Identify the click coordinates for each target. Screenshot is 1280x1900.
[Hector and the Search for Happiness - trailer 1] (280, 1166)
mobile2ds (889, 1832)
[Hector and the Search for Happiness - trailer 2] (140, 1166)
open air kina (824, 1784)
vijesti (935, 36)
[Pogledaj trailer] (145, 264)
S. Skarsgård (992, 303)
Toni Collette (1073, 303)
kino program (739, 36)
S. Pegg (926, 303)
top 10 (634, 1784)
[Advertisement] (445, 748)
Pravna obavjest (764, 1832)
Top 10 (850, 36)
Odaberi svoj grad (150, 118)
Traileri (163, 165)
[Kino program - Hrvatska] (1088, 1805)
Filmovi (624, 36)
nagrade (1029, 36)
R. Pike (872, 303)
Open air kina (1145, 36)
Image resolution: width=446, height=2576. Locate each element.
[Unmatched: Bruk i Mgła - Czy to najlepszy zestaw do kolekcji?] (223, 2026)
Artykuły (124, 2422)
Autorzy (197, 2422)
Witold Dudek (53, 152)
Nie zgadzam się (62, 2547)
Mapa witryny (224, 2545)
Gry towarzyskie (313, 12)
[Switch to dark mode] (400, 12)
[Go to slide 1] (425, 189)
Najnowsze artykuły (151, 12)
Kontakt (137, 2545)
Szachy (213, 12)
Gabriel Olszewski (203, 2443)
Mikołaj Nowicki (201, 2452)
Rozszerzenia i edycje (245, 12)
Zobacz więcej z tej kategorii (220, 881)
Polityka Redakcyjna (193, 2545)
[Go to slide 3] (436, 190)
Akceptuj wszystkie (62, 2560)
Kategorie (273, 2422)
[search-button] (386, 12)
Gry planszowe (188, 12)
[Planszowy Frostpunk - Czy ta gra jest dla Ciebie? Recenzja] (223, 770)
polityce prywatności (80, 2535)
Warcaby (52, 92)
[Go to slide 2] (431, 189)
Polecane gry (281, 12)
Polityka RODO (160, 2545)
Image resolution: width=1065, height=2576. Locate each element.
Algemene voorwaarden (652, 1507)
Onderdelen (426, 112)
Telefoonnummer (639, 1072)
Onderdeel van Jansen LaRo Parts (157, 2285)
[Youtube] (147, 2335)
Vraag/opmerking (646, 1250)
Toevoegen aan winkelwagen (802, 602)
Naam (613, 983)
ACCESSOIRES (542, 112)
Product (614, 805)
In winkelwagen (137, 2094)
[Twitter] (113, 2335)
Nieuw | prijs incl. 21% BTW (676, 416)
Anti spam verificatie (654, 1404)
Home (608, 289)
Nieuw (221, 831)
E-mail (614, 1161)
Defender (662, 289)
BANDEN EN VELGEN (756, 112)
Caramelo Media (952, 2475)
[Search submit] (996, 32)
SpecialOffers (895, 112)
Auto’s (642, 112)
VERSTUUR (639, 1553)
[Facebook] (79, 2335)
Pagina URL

=======

▶ **DIRECTIONS**:
Please restate word for word the lines of the material above, beginning with the one that holds "Vraag/opmerking (646, 1250)" and ending with the last.

▶ **THE COMPLETED TASK**:
Vraag/opmerking (646, 1250)
Toevoegen aan winkelwagen (802, 602)
Naam (613, 983)
ACCESSOIRES (542, 112)
Product (614, 805)
In winkelwagen (137, 2094)
[Twitter] (113, 2335)
Nieuw | prijs incl. 21% BTW (676, 416)
Anti spam verificatie (654, 1404)
Home (608, 289)
Nieuw (221, 831)
E-mail (614, 1161)
Defender (662, 289)
BANDEN EN VELGEN (756, 112)
Caramelo Media (952, 2475)
[Search submit] (996, 32)
SpecialOffers (895, 112)
Auto’s (642, 112)
VERSTUUR (639, 1553)
[Facebook] (79, 2335)
Pagina URL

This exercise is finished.